I have learned a really helpful strategy from #awaytogarden a few years ago, and it has helped me get through seasons of fairy-tale weeds. Margaret Roach suggests that rather than looking at ALL your thriving weeds, focus on pulling one species and only that. It does help minimizing feeling overwhelmed, and it makes the task manageable, one focal point at a time.

The Two nightmares I dealt with this morning each have their own battle plan to take over the gardens scape once left alone. First there is the deceiving Multiflora Rose. Sold in every nursery as the hardy flowering shrub that blooms all through the summer..It becomes the wicked clothing grabbing, skin snagging, thorny armed creature that surrounded Sleeping Beauty’s castle and entangled Snow White’s aprons as she ran spooked into the dark forest chased by the wicked Queens’ axeman!

Next was the ground cover favorite-pachysandra. You can toss it into the woods, and in a season you will have a lush, green ground cover …well this may be a bit of an exaggeration, but this plant has running roots that pop up yards away from where planted. Not even a barrier will hold it off for long. I must admit that the advantages of having this ground cover win out over having crabgrass, poison ivy or stilt grass! This plant silently huddles in between shrubs, and chokes out anything else that may want to see the light of day, it works slowly, and takes over one foot at a time, lurking beneath the surface like Flotsam and Jetsam. The one advantage this plant gives is that it keeps the soil friable, so in combination with mulch, you have a healthy soil as opposed to hard-packed dry and lifeless.
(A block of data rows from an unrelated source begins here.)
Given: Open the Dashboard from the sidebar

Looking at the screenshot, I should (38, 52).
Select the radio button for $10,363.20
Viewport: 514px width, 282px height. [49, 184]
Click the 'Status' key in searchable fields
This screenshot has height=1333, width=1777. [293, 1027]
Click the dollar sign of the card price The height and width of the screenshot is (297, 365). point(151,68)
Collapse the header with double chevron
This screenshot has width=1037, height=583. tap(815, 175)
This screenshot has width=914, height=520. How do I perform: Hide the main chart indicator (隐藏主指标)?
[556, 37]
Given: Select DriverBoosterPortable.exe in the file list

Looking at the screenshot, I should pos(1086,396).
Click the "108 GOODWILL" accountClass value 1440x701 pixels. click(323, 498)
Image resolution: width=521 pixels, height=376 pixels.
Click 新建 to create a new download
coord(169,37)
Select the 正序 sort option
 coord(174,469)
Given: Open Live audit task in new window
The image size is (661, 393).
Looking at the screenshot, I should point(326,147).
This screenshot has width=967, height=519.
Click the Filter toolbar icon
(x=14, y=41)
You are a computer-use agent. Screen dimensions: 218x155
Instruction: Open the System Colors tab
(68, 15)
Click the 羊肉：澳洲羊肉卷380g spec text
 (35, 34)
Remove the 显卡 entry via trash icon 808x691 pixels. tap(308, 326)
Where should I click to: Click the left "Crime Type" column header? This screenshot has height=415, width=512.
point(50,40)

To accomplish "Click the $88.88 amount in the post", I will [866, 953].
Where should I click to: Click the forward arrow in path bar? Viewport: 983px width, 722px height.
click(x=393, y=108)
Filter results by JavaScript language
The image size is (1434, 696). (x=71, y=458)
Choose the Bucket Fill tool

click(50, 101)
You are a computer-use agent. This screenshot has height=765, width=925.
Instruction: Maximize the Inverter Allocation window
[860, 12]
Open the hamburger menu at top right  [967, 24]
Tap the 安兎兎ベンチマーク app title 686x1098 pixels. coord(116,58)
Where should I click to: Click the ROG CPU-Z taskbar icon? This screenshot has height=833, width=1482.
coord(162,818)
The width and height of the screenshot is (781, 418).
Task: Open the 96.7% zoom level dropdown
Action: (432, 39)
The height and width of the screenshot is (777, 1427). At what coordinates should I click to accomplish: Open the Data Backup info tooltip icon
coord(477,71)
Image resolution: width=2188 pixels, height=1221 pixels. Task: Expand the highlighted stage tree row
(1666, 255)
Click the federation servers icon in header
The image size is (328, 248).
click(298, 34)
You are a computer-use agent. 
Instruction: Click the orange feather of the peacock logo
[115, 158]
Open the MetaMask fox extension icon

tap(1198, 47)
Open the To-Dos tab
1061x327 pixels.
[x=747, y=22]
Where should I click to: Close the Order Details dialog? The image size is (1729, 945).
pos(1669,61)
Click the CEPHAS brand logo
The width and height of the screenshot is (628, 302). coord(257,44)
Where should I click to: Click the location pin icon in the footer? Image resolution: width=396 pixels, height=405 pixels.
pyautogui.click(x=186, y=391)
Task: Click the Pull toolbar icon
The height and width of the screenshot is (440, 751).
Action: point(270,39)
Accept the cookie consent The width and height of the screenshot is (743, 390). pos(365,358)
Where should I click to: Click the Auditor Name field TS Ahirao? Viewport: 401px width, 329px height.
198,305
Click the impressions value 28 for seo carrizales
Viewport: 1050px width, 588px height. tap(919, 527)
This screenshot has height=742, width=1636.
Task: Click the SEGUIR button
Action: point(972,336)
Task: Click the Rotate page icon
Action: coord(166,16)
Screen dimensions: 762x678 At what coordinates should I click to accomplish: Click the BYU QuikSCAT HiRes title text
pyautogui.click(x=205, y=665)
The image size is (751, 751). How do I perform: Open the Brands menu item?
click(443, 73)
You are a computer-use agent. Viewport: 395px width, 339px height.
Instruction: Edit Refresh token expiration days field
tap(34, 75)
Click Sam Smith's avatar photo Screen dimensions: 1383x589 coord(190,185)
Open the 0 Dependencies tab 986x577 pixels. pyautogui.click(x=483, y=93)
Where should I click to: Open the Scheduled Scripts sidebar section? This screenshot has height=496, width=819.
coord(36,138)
What I have been battling with ALL season is the infamous/ famous Mugwort. Yes, I am aware that there is a medicinal quality…however, I am not growing that kind of crop, I leave the herbalist to do that because they know what they are doing. It grows via tap root and travel throughout the garden as efficiently as pachysandra. The issue I have with some native wildflowers and shrubs is that they may be great for soil and pollinators, but honestly, I don’t want my garden looking like the side of an interstate road filled with vines that blanket across every living shrub and tree standing. The wood asters, goldenrods and mugworts do just that, they quickly turn a garden to a wilderness woodland scene, but in my opinion in a negative way.

My answer to this issue is to cultivate a few of the views that are important to me, making it look like a Piet Oudolf (..in my dreams lol) landscape, but cut the undesired plants down, scratch desired seeds into the surface and let nature take its coarse. The native plants take care of the soil, the surface gets a chance to germinate seeds, and let the whole process march at its own pace. And we all live happily ever after.